I've hosted domains with a GoDaddy reseller in the past. Their automated web form wants you to submit the DS records in chunks. Take a look at the dsset-nocko.se. file. The body of the records (part after DS) has four parts: 1. Key serial number 1. Algorithm type (7 if you've been following along) 1. Hash type (what type of hash, e.g. SHA-1, SHA-256, et. al) 1. The hash

GoDaddy's form has an input field for each of the above. The file has two hashes (two records) by default... they are both of the KSK, one is simply a SHA-1 hash and the other is SHA-256. Feel free to submit the form twice with both sets of info, but only one is required to authenticate your KSK.

Now you wait.

You can check to see if your DS records are live at your parent zone by running dig nocko.se ds. If you see a response that looks like your dsset file you're done. Check out the tests at DNSViz and DNS Check if you want confirmation that your zone is full of valid DNSSEC goodness.

You have to resign your zone

The signatures on your zonefile are good for 30days. Every (30 days - TTL of the zone) you need to sign the zone again. That's this command (from above):

dnssec-signzone -S -3 – nocko.se

Make a cron job to run this command periodically. Do it now... you won't remember later.

If you've come this far you have working DNSSEC on your zone.


Why two keys (ZSK & KSK), wouldn't one be simpler?

Yes. One would be simpler and largely accomplish the same goals.

However, there are known problems with using a key to sign lots of messages that are much shorter than the key. DNS records are very short messages. The ZSK signs every record in the zone, plus every NSEC record. The formula for signature count is akin to: (2 * numrecords * numzoneupdates) where numzone_updates is at least one per month. So the ZSK has a (potentially) large footprint for cryptoanalysis.

The KSK only signs the ZSK and so only reveals a small fraction of the number signatures as the ZSK. That limits its exposure, in turn making the KSK viable for a longer period of time than the ZSK.

Wait... My keys expire?

Keys don't expire, but they do have a shelf life. It's in your best interest to generate new keys on a regular schedule, especially ZSKs.

Current best practices recommend replacing the ZSK every one to three months (depending on how many records are in the zone). The KSK should be replaced every one to two years. The reason for the two key system is that it's much easier to update records in your zone than those in the parent. Using two keys allows those upstream changes to be safely postponed for a more realistic 1-2 years. Could you imagine having to coordinate with your parent zone every month?

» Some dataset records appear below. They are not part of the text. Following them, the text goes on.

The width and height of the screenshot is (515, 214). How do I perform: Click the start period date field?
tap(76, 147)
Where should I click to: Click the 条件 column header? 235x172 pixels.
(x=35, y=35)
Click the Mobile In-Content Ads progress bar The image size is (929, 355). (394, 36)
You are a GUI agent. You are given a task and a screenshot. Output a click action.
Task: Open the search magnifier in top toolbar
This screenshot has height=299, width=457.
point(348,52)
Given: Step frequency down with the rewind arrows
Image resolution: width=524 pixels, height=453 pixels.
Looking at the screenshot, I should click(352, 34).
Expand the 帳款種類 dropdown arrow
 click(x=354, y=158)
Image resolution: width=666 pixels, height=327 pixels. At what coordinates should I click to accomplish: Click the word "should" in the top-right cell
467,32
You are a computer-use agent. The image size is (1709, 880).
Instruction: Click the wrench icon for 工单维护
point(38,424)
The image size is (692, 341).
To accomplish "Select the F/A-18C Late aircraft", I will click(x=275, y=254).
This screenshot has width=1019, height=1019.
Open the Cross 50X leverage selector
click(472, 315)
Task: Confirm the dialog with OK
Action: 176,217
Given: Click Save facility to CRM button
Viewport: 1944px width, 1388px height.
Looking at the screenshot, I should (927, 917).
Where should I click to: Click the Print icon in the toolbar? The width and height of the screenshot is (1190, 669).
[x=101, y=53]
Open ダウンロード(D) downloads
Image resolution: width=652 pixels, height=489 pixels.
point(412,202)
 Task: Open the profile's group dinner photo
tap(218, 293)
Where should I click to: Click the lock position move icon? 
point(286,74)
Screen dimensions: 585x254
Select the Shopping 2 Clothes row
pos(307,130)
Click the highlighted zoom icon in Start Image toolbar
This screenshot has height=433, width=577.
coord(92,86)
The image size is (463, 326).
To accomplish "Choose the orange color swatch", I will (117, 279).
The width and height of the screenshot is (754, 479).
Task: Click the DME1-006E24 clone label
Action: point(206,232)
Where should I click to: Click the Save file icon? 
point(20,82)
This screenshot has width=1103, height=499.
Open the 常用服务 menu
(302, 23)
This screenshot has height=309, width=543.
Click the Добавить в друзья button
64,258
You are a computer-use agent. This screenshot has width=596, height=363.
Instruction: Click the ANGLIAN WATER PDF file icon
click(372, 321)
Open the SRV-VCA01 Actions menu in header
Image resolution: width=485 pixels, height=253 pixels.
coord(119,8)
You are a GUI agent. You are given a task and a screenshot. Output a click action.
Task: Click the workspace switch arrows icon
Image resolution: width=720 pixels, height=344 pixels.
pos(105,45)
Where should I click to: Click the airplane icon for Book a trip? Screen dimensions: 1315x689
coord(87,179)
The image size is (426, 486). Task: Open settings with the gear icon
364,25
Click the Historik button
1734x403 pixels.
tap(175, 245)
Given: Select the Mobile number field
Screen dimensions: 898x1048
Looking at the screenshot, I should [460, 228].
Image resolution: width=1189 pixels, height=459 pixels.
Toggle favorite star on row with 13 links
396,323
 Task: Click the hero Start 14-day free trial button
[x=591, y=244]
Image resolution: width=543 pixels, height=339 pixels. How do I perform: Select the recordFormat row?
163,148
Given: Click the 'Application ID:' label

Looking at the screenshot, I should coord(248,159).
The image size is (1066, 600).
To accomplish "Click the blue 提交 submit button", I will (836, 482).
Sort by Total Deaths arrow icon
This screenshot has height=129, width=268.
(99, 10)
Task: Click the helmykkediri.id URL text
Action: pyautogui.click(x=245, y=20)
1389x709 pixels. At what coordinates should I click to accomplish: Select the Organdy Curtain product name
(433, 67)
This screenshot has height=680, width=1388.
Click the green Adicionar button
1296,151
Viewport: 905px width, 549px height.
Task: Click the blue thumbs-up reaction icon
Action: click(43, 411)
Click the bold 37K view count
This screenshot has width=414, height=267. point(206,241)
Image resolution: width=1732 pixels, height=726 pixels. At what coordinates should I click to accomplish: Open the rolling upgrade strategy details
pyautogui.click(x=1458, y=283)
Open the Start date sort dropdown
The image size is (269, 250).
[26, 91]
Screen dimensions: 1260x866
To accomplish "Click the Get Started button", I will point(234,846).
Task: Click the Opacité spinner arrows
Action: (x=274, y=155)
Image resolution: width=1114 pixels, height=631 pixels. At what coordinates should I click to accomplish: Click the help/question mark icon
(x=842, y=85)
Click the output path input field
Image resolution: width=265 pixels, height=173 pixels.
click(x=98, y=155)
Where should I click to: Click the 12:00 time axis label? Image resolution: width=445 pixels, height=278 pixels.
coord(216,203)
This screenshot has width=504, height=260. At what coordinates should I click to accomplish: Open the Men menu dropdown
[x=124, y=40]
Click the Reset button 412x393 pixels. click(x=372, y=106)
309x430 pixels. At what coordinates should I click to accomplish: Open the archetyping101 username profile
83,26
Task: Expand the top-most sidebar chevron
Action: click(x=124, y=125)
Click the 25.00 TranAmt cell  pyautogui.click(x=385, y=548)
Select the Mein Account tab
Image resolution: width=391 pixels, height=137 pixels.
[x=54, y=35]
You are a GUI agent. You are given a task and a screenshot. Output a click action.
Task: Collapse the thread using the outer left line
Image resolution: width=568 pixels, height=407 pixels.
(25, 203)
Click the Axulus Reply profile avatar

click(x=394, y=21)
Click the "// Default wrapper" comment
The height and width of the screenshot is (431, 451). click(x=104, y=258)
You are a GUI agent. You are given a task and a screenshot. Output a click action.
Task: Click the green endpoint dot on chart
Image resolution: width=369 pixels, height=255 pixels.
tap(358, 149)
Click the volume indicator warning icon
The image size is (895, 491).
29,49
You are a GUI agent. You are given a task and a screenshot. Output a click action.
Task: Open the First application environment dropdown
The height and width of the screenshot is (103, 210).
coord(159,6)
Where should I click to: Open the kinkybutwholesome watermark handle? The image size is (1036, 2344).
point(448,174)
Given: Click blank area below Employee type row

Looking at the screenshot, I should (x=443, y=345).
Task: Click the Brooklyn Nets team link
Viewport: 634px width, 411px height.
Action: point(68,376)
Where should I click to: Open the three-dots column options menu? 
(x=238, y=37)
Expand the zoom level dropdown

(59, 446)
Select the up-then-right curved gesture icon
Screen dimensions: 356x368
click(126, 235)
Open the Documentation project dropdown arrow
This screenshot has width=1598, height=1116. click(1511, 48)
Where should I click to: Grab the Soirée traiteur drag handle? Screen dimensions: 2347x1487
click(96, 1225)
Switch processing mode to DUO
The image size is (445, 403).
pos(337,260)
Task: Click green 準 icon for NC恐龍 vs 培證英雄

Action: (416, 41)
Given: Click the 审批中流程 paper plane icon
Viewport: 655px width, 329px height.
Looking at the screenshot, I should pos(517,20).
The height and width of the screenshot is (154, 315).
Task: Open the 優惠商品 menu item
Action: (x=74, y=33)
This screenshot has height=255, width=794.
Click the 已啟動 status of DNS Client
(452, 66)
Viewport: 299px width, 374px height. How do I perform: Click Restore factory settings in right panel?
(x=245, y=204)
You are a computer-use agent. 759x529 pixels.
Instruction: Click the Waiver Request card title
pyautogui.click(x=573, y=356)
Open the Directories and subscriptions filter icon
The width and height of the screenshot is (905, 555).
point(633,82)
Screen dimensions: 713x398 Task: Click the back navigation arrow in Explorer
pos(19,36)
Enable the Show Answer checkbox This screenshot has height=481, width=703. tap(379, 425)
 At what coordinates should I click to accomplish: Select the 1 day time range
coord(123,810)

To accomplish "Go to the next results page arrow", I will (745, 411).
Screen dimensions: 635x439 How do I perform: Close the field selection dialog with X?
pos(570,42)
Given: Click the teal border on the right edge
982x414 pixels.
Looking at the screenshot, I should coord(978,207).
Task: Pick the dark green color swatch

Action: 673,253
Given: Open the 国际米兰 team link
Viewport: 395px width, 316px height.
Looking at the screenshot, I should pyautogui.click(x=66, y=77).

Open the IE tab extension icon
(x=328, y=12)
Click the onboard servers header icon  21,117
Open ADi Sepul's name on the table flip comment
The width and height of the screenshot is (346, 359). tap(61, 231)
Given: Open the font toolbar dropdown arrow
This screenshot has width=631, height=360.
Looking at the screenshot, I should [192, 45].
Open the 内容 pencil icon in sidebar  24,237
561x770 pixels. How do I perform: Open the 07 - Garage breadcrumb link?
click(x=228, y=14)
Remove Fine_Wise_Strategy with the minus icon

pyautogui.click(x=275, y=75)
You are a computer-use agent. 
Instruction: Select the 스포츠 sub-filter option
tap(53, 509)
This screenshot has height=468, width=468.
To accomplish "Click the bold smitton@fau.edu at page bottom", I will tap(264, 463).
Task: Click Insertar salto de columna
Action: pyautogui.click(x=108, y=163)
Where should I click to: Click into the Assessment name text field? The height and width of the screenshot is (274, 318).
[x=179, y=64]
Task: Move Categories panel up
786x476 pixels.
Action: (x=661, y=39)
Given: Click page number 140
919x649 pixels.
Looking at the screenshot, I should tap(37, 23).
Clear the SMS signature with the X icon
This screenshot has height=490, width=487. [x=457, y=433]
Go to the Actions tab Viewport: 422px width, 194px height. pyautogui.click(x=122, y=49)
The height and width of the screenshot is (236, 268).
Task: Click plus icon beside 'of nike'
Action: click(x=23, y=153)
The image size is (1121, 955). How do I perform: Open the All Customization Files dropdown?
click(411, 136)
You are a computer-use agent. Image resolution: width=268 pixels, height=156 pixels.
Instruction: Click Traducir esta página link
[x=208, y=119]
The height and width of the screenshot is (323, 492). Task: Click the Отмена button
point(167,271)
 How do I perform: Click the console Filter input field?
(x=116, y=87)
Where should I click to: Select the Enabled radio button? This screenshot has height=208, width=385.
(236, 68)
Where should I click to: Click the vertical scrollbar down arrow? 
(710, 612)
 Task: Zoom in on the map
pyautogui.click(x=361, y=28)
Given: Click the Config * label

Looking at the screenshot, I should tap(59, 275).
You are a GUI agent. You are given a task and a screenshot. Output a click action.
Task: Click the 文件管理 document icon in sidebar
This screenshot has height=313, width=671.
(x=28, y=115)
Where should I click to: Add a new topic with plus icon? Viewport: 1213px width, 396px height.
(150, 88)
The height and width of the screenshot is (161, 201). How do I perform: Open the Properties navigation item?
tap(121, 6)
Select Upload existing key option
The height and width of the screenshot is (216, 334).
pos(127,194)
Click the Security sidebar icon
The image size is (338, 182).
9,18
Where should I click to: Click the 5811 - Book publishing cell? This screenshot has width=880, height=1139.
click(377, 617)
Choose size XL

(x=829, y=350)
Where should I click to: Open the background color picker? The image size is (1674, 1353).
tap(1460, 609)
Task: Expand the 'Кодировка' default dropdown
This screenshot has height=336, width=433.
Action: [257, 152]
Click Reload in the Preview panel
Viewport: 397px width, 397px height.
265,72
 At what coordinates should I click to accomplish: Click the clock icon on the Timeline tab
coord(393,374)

So I don't have to change my keys?

No, but you should. There are software packages to automate rotation of DNSSEC keys and a really nice NIST DNSSEC deployment guide to help you rotate keys (see section 11.2).

Whats with the NSEC / NSEC3 thing?

With NSEC, when a name in the zone doesn't exist a NSEC record is returned that contains the next secure record name in it. This NSEC record is signed (which is great), but leaks other DNS record names (which is not ideal). An attacker could systematically walk the zone and enumerate all the hosts.

With NSEC3 the names returned in the NSEC records are hashed in such a way that proves there is no matching record without revealing the name of the surrounding records. It's been around since 2008, it's best practice for new deployments. If you've followed along with the commands above, you've already implemented it.

NSEC3 does take longer to sign a zone (all that extra hashing). With extremely large zones there may be an advantage to using NSEC.